In Jan. 1997, I lost my sense of taste. Sweets tasted like cardboard might taste and everything else was diminished or strange tasting. Despite medication (Nystatin) and assurances that this could easily be rectified, nothing changed. Three months went by when I was advised to change to Kid's Crest toothpaste. Within one day, my taste came back.
In Oct. 1997, I had surgery on my right thumb to remove very painful calcium deposits, which have become infected; and in March 1998 an arthroplasty on the CMC joint - right thumb was performed.
While I have felt that over the past 3 years or so I did not make much progress with my rheumatic problems, I knew for certain that I had taken a turn for the worse in 1997. By winter of 1997, some of my symptoms, such as Raynaud's activity, had increased and my blood pressure, which had returned to normal in 1992, was very much elevated again. Red spots (telangiectasia) appeared on my face in great numbers. In addition, I had excessive, drenching day sweats which I have not had before.
In January 1998, it was decided to remove the plate from my thigh/hip. While I have had several surgeries over the last 3 years and reacted to these very predictably and about the same, the reaction to this surgery was quite a surprise. After the plate was removed, I immediately felt a sense of well being with increased energy. This was very unexpected. It took me a while to realize that some of the increased symptoms had eased up and that the drenching day sweats had disappeared. When this unexpected improvement persisted, I started to wonder if the screws/plate could have been the reason for the downward spiral in my recovery. I was told that this could be a possibility.
While feeling better, I still faced the fact that I needed to find a rheumatologist with extensive experience with the antibiotic therapy. My search ended when I heard of Dr. Al Robert Franco of Riverside, California. He came highly recommended by Pat Ganger. I decided to attend the patient conference April 18 and 19, 1998 and had an appointment with Dr.

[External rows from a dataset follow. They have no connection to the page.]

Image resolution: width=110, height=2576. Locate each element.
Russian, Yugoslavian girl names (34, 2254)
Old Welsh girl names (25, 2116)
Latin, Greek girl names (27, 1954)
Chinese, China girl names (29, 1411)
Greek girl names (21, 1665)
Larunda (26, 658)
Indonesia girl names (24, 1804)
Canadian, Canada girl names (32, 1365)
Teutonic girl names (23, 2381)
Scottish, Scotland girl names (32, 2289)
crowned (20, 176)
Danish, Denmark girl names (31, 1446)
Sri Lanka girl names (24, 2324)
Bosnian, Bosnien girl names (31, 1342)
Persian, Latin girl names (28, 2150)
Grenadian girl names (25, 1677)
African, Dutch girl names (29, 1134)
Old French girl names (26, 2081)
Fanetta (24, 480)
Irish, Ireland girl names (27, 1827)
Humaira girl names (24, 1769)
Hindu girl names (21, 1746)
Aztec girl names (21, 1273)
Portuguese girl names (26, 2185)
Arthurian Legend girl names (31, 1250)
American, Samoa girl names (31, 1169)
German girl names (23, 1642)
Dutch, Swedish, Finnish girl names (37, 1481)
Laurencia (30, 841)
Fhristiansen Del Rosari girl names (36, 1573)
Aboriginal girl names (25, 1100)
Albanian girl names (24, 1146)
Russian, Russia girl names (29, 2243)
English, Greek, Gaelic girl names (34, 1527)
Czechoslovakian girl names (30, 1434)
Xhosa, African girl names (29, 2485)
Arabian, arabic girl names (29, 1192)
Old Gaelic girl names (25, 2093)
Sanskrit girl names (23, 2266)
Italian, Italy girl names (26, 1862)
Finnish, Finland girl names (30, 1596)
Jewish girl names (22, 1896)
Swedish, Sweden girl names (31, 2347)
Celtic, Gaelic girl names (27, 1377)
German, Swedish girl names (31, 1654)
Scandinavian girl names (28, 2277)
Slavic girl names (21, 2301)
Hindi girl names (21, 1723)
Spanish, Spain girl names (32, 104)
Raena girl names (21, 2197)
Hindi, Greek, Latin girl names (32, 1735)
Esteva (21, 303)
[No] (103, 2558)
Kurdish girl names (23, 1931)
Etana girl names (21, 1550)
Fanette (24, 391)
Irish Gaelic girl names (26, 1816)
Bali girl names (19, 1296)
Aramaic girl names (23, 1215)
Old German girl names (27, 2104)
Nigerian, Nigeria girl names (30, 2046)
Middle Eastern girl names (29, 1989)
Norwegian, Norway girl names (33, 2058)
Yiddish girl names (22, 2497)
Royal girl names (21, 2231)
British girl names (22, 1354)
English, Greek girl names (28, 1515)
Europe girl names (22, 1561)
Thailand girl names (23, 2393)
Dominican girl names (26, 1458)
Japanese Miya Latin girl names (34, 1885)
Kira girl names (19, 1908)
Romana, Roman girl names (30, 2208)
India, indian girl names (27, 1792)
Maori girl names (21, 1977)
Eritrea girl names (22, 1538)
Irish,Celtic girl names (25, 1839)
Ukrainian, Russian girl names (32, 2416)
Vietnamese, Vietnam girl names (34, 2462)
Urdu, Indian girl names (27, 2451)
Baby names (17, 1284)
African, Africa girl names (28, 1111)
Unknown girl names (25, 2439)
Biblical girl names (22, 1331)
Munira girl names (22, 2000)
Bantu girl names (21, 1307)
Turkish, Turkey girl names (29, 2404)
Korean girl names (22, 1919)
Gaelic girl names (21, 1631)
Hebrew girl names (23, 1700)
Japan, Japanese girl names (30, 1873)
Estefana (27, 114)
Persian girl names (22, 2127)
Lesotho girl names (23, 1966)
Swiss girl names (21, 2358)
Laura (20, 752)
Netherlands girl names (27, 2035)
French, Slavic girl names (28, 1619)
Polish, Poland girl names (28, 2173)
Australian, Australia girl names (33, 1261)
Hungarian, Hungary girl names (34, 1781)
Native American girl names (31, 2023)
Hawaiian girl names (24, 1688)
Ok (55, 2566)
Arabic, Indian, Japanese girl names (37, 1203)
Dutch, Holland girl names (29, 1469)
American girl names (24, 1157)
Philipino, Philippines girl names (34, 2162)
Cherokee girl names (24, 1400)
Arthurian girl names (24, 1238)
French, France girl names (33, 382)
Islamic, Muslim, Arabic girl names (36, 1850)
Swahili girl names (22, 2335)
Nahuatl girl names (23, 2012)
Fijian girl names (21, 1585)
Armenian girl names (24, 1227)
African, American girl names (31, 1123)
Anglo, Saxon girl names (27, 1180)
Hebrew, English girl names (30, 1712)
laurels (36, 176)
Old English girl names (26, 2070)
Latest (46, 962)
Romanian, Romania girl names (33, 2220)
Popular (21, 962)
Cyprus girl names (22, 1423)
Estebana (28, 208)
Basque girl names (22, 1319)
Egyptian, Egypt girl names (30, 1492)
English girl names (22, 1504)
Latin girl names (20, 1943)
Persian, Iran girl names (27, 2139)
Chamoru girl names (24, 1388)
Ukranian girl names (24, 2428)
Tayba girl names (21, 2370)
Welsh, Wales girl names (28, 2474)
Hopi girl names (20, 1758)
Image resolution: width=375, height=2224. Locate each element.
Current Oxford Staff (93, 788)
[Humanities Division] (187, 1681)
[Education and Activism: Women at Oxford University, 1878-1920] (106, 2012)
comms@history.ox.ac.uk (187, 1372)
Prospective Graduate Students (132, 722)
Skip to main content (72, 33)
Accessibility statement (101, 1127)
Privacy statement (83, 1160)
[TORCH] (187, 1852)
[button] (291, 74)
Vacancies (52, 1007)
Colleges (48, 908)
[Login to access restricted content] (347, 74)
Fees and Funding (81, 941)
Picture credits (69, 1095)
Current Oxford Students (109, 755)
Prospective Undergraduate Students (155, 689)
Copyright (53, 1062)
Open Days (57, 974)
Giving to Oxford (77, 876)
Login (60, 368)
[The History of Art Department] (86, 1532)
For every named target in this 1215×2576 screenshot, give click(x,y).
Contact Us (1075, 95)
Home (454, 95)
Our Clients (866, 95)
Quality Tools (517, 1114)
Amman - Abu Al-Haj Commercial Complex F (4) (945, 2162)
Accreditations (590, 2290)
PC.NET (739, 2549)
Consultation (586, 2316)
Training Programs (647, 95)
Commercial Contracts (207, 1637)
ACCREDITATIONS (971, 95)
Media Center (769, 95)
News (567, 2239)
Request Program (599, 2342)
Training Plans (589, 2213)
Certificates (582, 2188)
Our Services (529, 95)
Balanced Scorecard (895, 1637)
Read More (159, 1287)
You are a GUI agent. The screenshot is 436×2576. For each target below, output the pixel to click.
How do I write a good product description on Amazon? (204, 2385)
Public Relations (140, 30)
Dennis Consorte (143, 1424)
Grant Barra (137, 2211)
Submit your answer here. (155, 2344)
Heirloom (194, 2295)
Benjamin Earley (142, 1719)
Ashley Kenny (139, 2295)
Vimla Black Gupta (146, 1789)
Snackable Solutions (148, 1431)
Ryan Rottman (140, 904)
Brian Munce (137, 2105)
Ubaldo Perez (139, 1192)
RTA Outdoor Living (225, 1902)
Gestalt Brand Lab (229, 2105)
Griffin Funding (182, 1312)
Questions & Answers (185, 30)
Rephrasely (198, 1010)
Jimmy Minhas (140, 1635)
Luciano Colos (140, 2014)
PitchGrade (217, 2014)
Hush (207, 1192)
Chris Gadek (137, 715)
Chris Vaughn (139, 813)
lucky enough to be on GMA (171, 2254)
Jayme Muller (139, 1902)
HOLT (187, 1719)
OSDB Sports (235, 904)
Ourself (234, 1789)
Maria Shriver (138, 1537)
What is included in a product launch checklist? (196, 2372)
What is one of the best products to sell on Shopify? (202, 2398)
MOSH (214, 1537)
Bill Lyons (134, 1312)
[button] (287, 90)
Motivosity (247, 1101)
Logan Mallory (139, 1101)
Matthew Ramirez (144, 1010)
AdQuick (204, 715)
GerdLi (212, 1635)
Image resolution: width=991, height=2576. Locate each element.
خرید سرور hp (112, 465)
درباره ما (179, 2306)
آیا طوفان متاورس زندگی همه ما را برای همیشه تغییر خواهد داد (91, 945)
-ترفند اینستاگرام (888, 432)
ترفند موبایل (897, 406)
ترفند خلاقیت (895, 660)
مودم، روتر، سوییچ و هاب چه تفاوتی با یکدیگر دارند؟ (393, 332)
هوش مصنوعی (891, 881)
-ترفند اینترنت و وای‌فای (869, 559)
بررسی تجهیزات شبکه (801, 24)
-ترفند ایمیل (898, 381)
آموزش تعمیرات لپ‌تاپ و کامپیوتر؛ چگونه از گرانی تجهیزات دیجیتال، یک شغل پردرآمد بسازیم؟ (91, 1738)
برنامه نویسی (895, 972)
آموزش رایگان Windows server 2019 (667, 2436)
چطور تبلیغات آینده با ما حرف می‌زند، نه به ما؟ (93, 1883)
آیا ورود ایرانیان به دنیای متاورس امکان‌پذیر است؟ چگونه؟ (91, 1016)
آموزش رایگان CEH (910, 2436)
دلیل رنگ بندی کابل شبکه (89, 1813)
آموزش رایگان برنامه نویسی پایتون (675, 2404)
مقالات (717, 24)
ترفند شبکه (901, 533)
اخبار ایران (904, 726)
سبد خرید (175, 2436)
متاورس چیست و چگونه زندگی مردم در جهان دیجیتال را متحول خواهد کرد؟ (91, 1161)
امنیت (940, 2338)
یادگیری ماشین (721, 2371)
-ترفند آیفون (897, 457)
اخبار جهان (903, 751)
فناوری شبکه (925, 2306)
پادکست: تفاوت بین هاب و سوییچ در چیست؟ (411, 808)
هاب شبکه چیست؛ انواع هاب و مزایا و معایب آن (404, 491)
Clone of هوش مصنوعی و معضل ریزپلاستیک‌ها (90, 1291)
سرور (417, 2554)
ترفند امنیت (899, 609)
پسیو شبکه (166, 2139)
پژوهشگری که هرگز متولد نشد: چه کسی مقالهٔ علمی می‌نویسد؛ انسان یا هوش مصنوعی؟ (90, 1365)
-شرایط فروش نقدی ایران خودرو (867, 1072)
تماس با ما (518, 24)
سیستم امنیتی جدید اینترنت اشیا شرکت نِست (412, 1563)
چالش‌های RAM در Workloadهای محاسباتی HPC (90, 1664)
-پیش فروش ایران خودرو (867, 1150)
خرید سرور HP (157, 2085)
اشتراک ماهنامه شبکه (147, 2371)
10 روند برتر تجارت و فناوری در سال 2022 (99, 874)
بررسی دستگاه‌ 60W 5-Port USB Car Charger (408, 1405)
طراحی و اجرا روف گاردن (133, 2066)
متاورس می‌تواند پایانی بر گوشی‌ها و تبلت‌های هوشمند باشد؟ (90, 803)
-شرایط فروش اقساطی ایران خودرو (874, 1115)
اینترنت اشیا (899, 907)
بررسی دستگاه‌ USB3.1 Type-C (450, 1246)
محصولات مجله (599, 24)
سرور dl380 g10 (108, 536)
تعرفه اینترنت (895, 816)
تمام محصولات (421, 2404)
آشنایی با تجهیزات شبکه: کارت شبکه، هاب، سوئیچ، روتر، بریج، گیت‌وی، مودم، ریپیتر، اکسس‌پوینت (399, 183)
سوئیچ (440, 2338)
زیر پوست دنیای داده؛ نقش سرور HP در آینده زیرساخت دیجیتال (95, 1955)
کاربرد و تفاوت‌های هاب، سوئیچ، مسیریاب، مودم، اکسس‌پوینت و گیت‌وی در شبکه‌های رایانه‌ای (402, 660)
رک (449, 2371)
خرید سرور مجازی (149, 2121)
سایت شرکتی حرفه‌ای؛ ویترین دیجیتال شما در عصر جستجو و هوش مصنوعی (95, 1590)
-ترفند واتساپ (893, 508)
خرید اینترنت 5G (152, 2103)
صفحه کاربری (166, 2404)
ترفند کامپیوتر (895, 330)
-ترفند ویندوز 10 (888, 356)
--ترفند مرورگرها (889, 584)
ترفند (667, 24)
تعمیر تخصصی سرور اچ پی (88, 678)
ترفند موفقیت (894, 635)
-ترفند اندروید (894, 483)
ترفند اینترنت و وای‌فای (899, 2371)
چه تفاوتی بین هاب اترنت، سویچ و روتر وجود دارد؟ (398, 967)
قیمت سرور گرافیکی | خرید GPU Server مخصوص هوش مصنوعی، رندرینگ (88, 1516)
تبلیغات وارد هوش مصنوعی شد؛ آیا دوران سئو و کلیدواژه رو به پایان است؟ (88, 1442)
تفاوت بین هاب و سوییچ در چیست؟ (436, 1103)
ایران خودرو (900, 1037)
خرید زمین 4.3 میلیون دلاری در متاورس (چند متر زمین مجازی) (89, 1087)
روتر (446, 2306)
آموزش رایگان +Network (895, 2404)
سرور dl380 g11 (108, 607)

Franco April 20, 1998. The ANA which was 1/640 just 7 months prior was 4 times as high - 1/2560. In the 10 years I have been tracking my lab work, it never was that high. He changed my medicine from 100 mg Doxycycline Mo-Wed-Fr and IV of Clindamycin 900 mg once a month to 100 mg Minocin twice a day Mo-Wed-Fr and increased the IV to 1200 mg Cleocin once a month. (RF 52.9; CRP (3.0 -; Sjogren's SSA 96.9)
While reading through my story which is given above, I am struck by the repeated lines of "Recovery was slow" and "It took me a long time to get over this." This, I am glad to say, is a thing of the past. Through all the surgeries I have had since 1994 (7 total), recovery and healing were right on track which is quite a change from before I started the antibiotic therapy. Although I do know and appreciate the value of having a first rate surgeon (Thanks, Dr. Horn. You did good!!), I do realize that I must have sufficiently improved in order for my system to respond to these extra demands in such a great fashion. It may be too soon to tell if the hardware which I carried for over 3 years may have been the cause for some of my increased problems. I do hope, however, that this had something to do with it. I am confident that Dr. Franco can bring me back on track and that things will be getting better.